● EXERCISE DIRECTIONS:
In the article on Cuban retirees and rising prices, how much does Paco's pension amount to?

● PASSAGE:
BEGIN
14ymedio, Natalia López Moya, Havana, 2 November 2021 — “Sometimes I want to give up, every day it is more difficult to survive in this situation.” Paco is 72 and has invested 43 of them in working, but his pension of 1,700 pesos is just over half of the 3,000 pesos that the basic food basket has reached in Cuba with the implementation of the ’Ordering Task’* in January of this year.
The reform czar, Marino Murillo, admitted last week that inflation had skyrocketed and the basket had risen to approximately double what was expected, 1,528 pesos. The average salary of a worker is around 5,000 pesos and it is already difficult to do more than survive, but for retirees, like Paco, the problem is suffocating.
“What bothers me the most about all this is that they know that we do not have enough money from the pension to survive, but they do nothing to fix it,” denounces Paco, a resident of the Cerro municipality in the Cuban capital, who insists on using this fictitious name so as not to be identified by people close to the Government.
END
● DATA FOR ANALYSIS:
BEGIN
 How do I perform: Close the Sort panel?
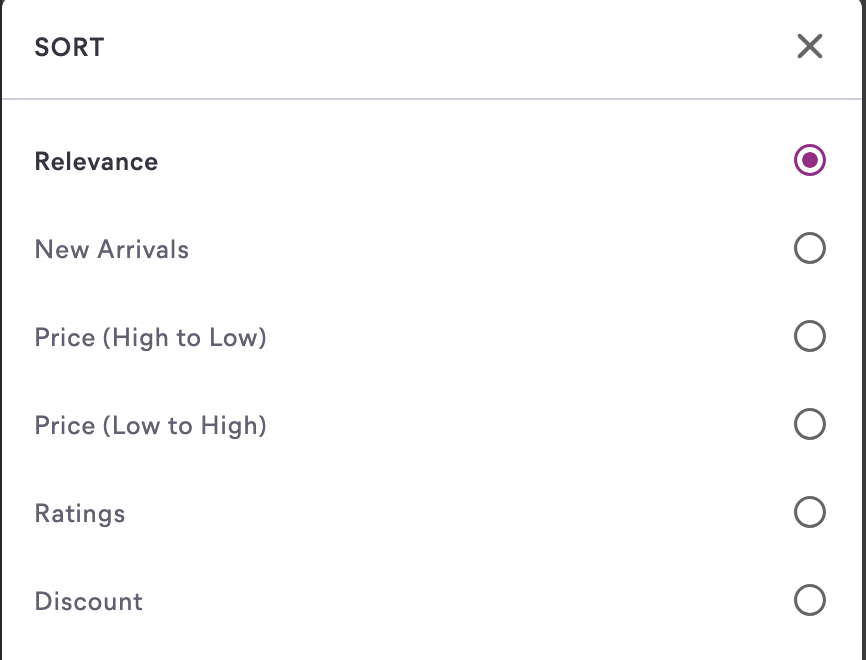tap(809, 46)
END
BEGIN
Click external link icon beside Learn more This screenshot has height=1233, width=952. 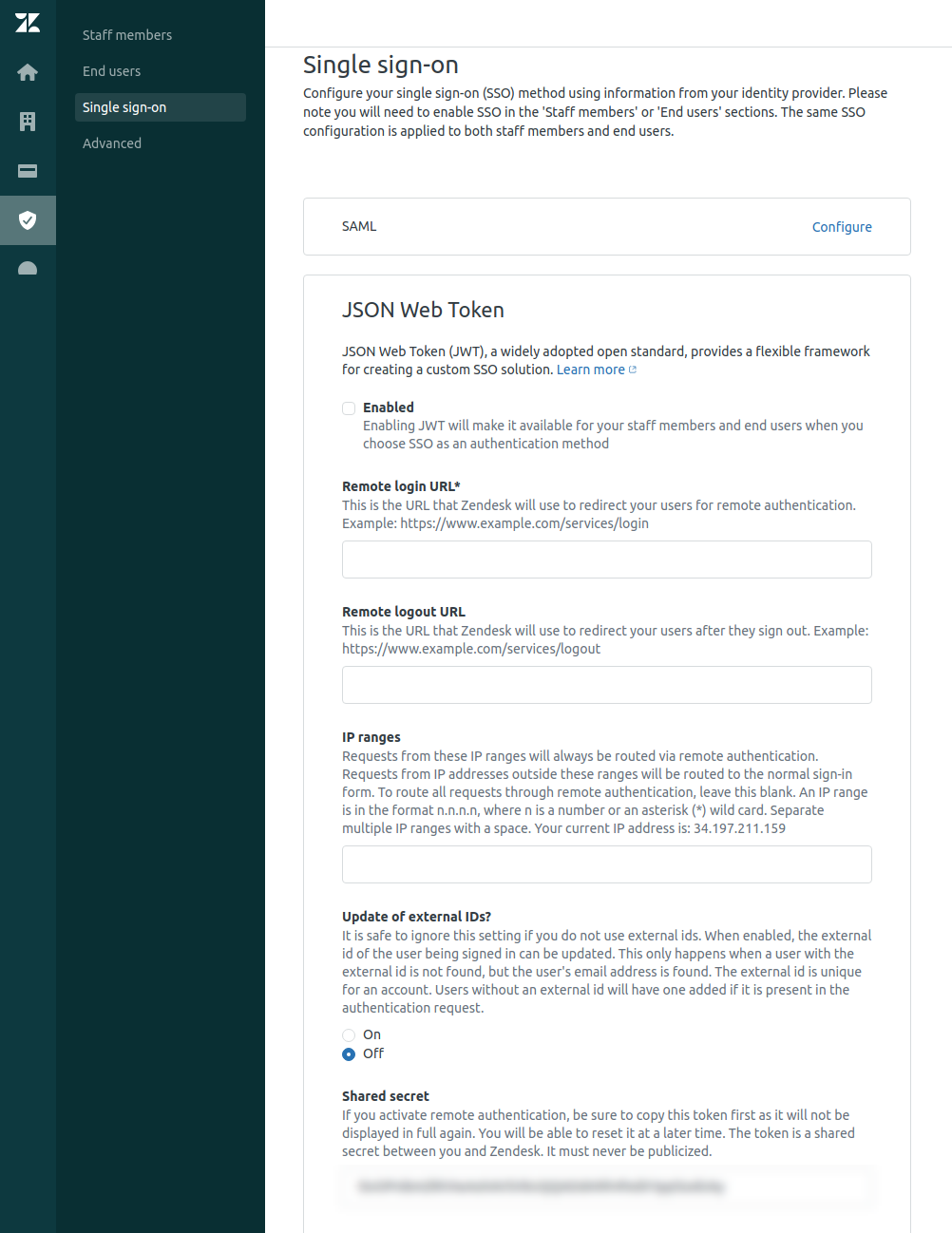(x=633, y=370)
END
BEGIN
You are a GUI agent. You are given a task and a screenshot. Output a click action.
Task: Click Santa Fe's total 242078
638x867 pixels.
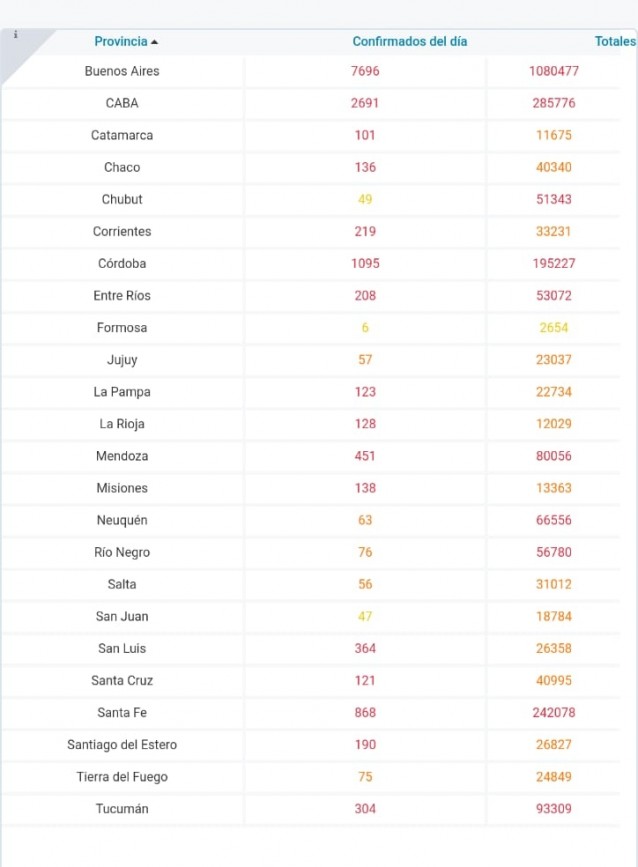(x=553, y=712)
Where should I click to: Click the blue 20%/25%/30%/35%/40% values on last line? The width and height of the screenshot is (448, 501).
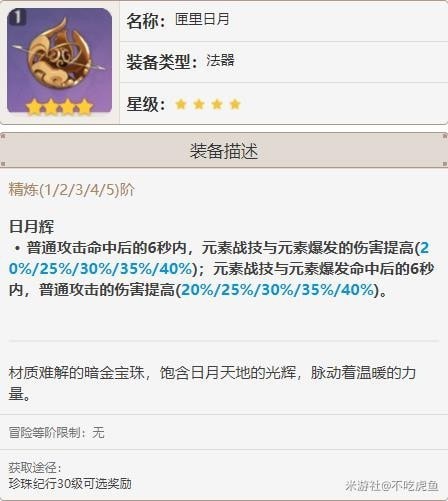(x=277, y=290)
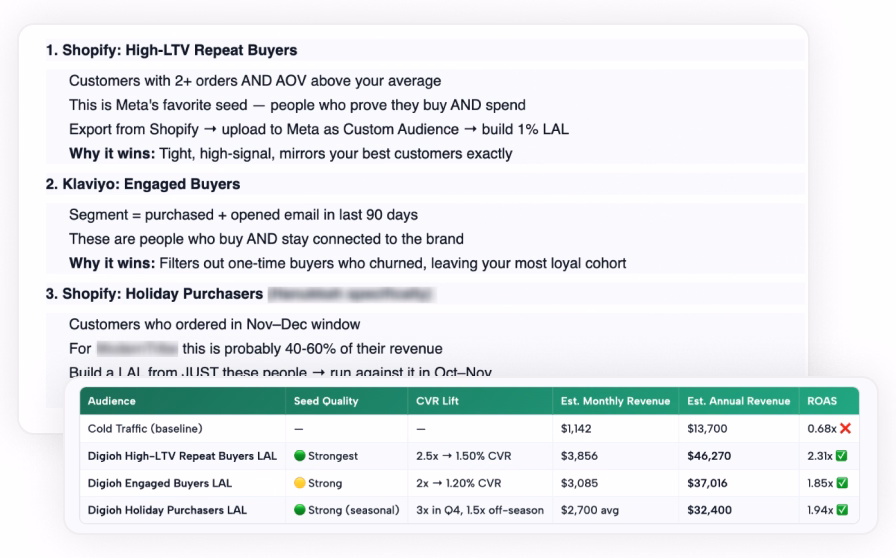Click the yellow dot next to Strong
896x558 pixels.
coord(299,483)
END
● ANSWER SPACE:
1,700 pesos.